72T Distribution Question
I am turning 55 on August of this year, 2021. I would like to start SEPP or 72T distribution in January next year (2022). When will it end? Will it end on January 2026 or January 2027? I am asking for the exact date on when will it end as I would like to take more money once my 72T ends. When is it safe for me to take more than the equal yearly payment that I will take for 5 years?
Or if you can advise me, what month of the year should I start my 72T distribution? Is January ok? Or should I start it on August, my birth month?
Permalink Submitted by Alan - IRA critic on Tue, 2021-04-06 21:52
Your SEPP will be a 5 year plan since you will reach 59.5 before 5 years is up even if you started the plan this month. As such, your plan will end 5 years after the date of your first distribution as reflected on your IRA statement. This will be a couple days before you actually received that distribution.
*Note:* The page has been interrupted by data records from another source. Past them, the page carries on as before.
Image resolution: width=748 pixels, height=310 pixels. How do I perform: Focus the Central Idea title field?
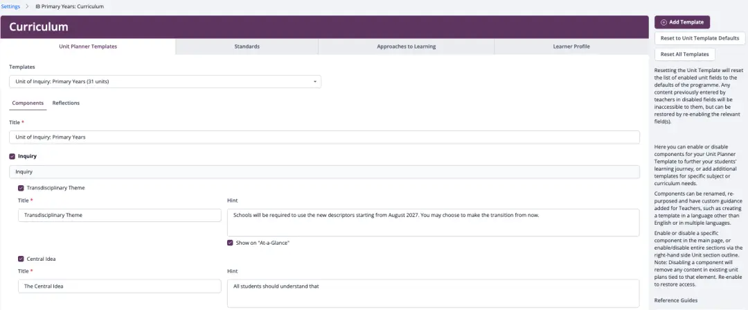click(x=119, y=286)
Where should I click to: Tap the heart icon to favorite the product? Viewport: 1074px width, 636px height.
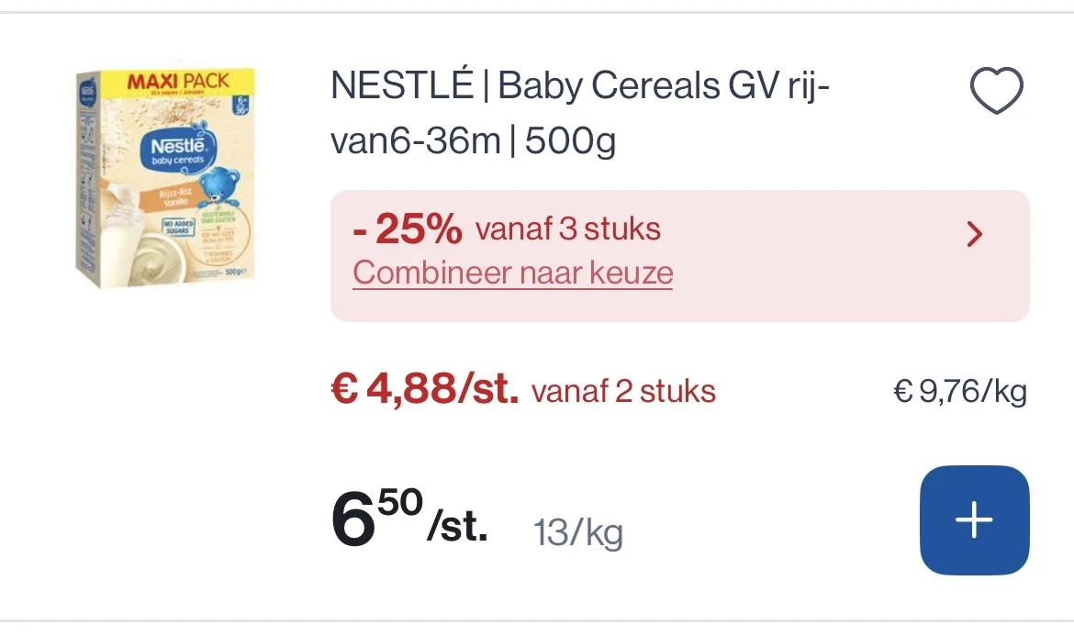pyautogui.click(x=996, y=92)
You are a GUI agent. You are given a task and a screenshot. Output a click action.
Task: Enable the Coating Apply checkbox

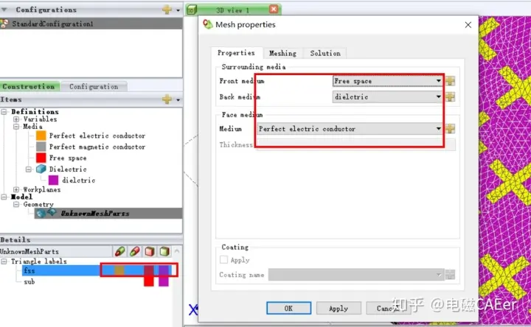[x=224, y=260]
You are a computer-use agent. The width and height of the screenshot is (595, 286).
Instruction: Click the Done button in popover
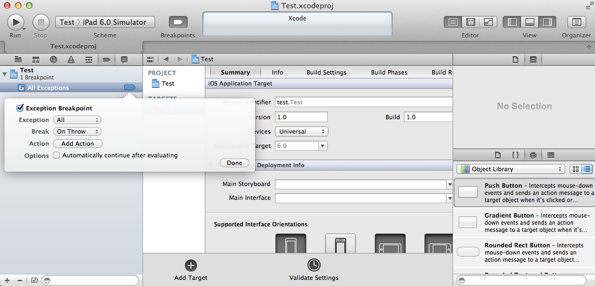pos(234,163)
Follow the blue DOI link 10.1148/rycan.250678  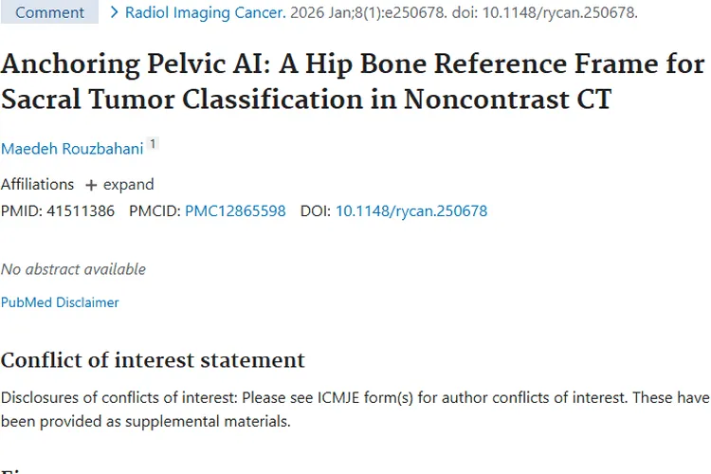411,211

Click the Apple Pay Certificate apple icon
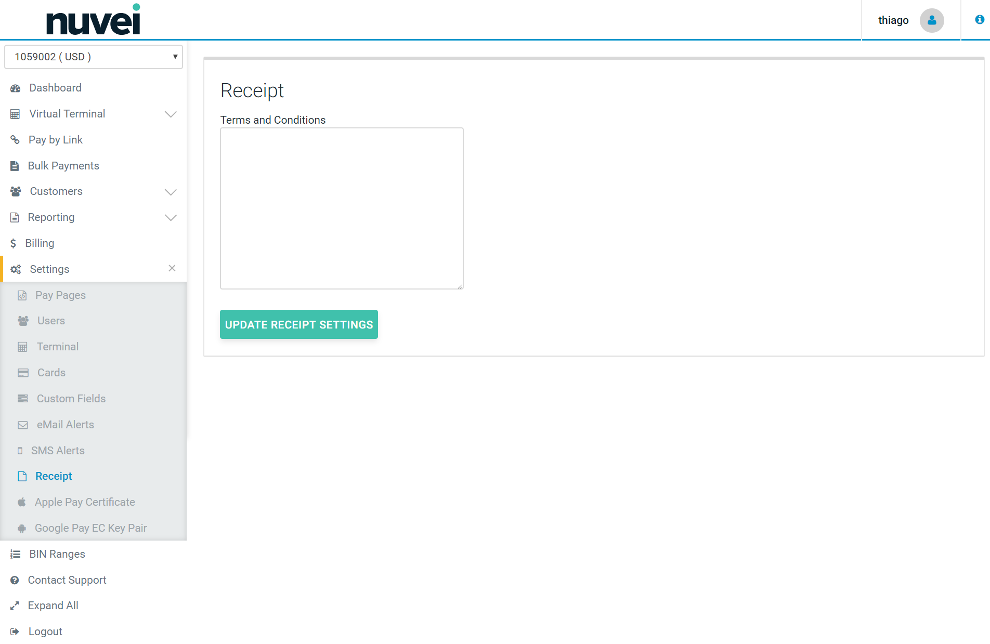[22, 502]
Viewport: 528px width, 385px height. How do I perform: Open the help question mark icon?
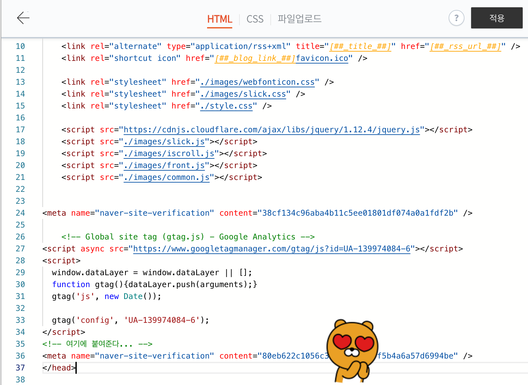coord(457,18)
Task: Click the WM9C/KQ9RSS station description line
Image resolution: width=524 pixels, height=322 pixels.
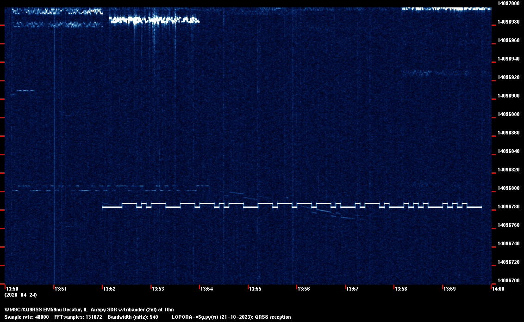Action: tap(89, 309)
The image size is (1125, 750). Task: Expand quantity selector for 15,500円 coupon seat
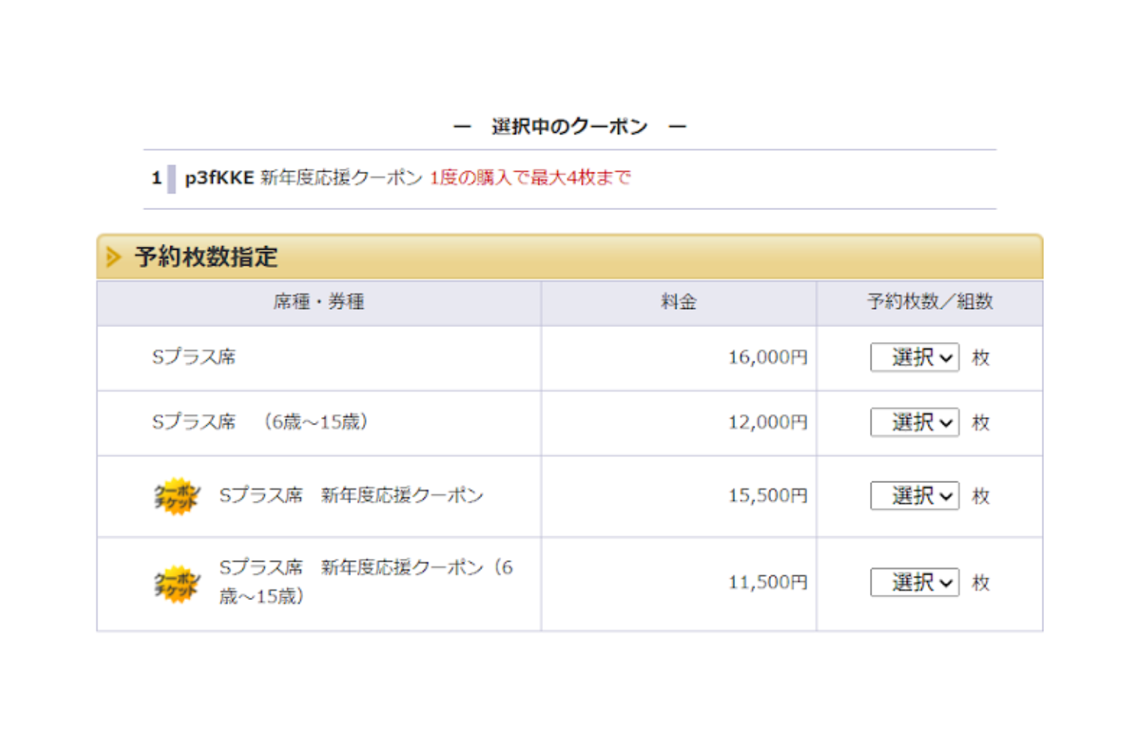(914, 496)
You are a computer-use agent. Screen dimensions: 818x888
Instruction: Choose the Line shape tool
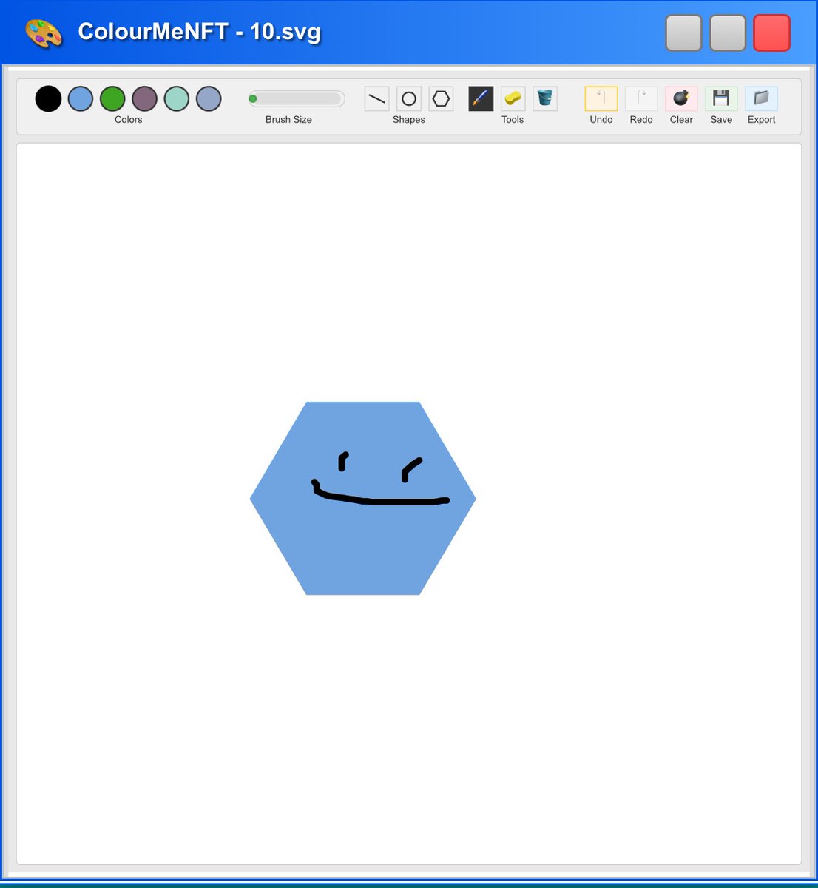click(376, 98)
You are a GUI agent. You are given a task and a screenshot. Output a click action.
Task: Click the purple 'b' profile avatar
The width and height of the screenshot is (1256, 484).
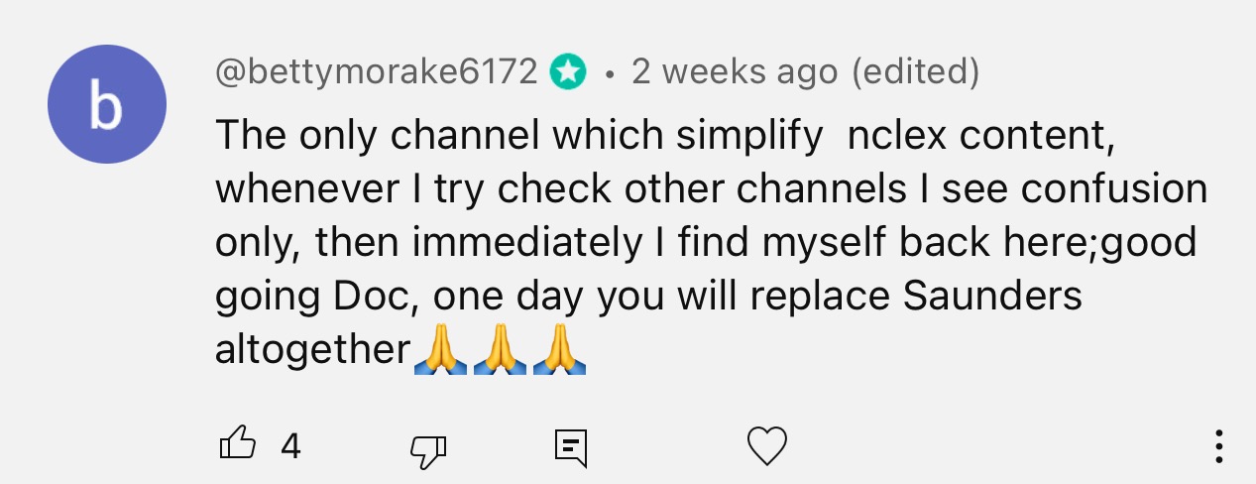[x=107, y=106]
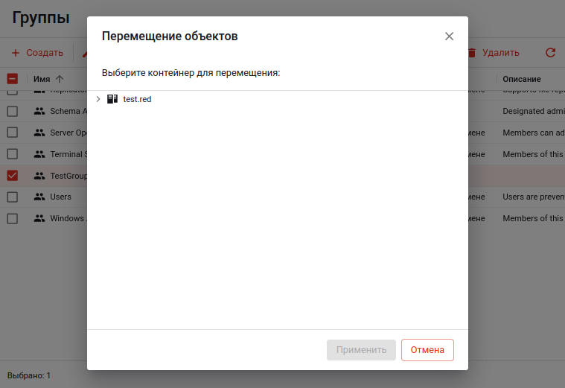Click the Имя column header text
The image size is (565, 388).
tap(42, 79)
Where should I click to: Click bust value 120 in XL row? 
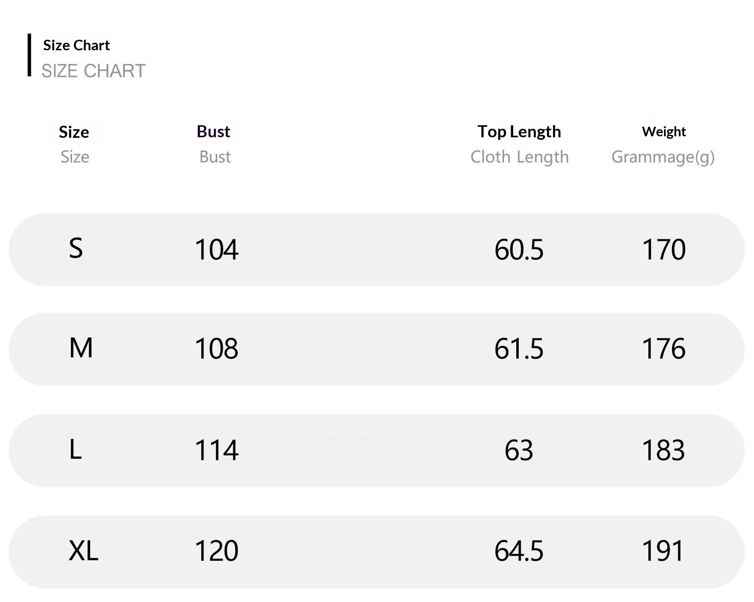(x=217, y=551)
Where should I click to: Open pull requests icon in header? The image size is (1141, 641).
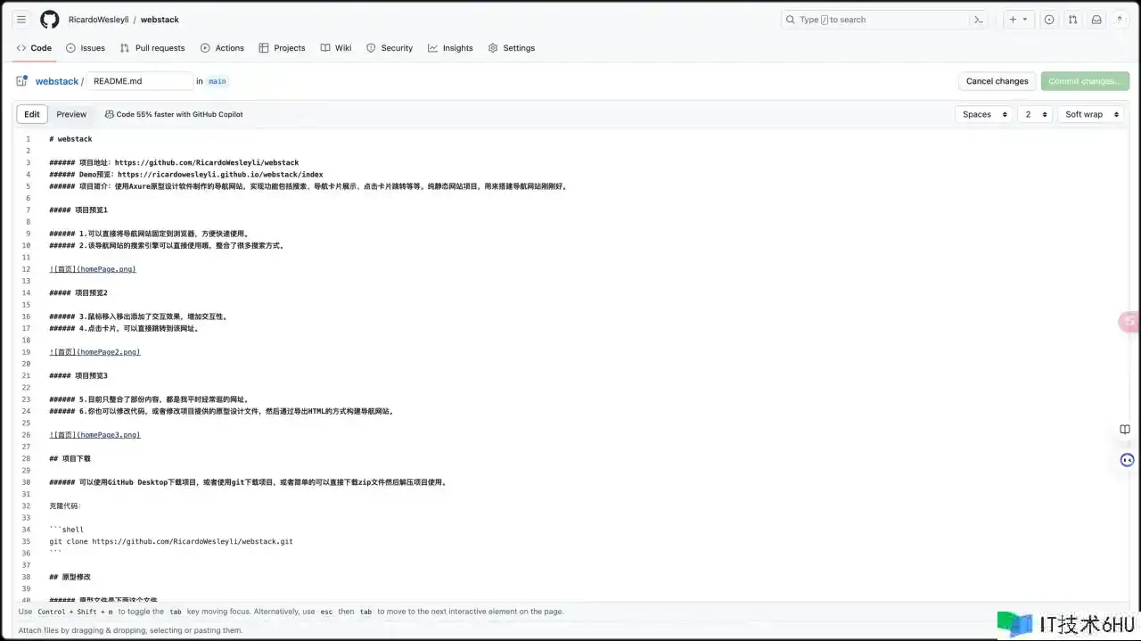tap(1073, 20)
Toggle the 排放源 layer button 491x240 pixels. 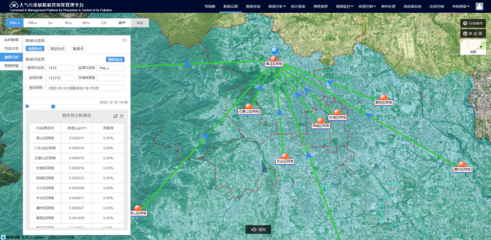click(473, 34)
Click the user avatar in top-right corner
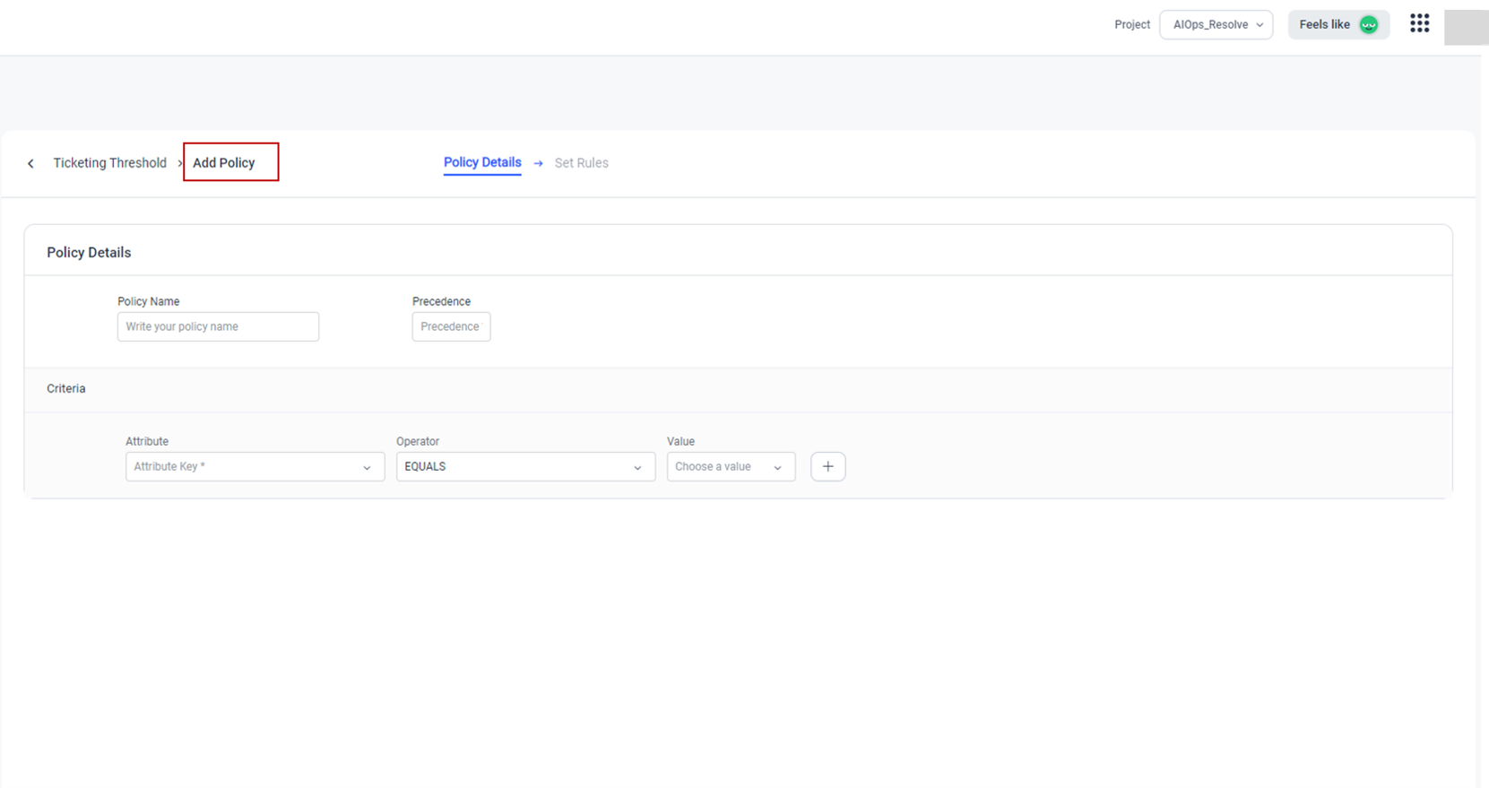Image resolution: width=1489 pixels, height=788 pixels. pos(1466,27)
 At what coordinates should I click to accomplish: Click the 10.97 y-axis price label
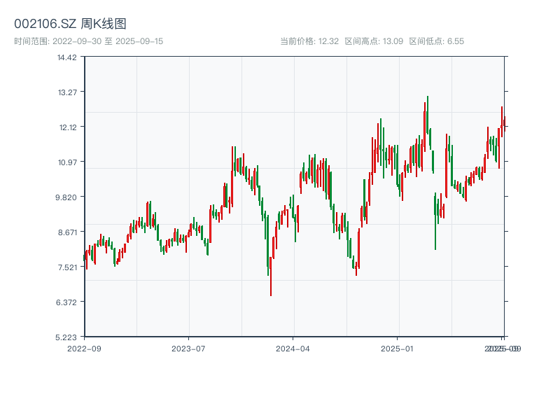(x=67, y=162)
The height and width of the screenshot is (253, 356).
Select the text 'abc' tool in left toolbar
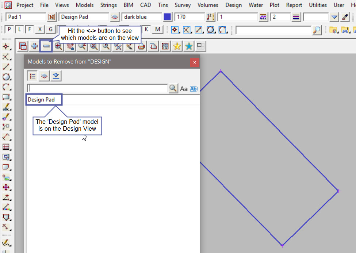6,108
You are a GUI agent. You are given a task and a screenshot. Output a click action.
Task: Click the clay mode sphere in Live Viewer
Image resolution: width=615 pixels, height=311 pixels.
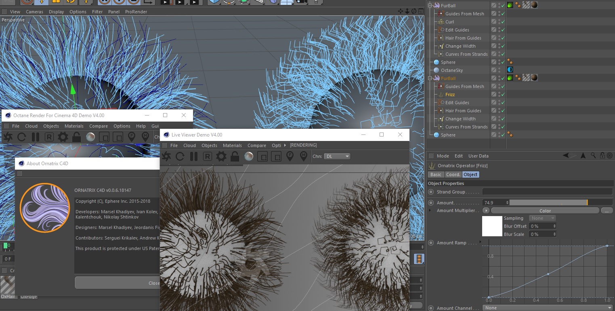pos(249,156)
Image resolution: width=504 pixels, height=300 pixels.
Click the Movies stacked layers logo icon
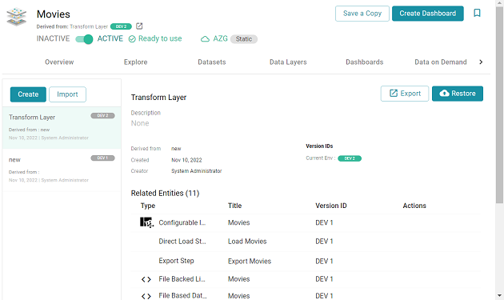pos(16,17)
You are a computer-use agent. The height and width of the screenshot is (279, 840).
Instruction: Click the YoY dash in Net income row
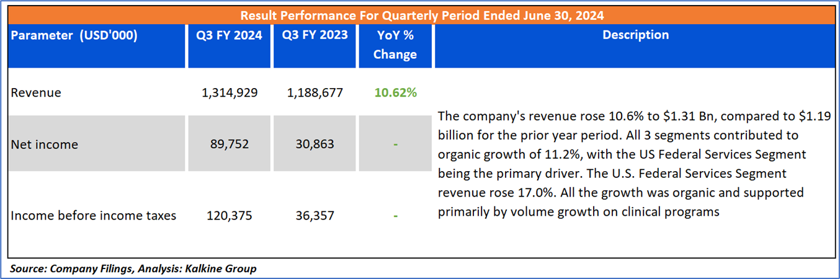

Add 5 years to that distribution date for your plan “modification” date, and then add a couple more days for a safety margin. You can then distribute as much or as little as you wish.
With a 5 year plan started 1/2022, your plan ending date will be in Jan, 2027. Take out a full annual distribution in 2022-2026, and take out nothing in 2027 until after your plan ends.
You can start the plan anytime you wish, but since this will be a 5 year plan regardless, you should only take out 5 years worth of distributions. If you started the plan soon, you would take out a full annual distribution in 2021-2025, and nothing in 2026 before the plan ends. The IRS will bust a plan in which you do not wait the full 5 years before taking out a “non SEPP amount”.
If you start the plan later this year and do not need the full amount, distribute the full amount anyway and save what you do not need right now as insurance against busting the plan later on.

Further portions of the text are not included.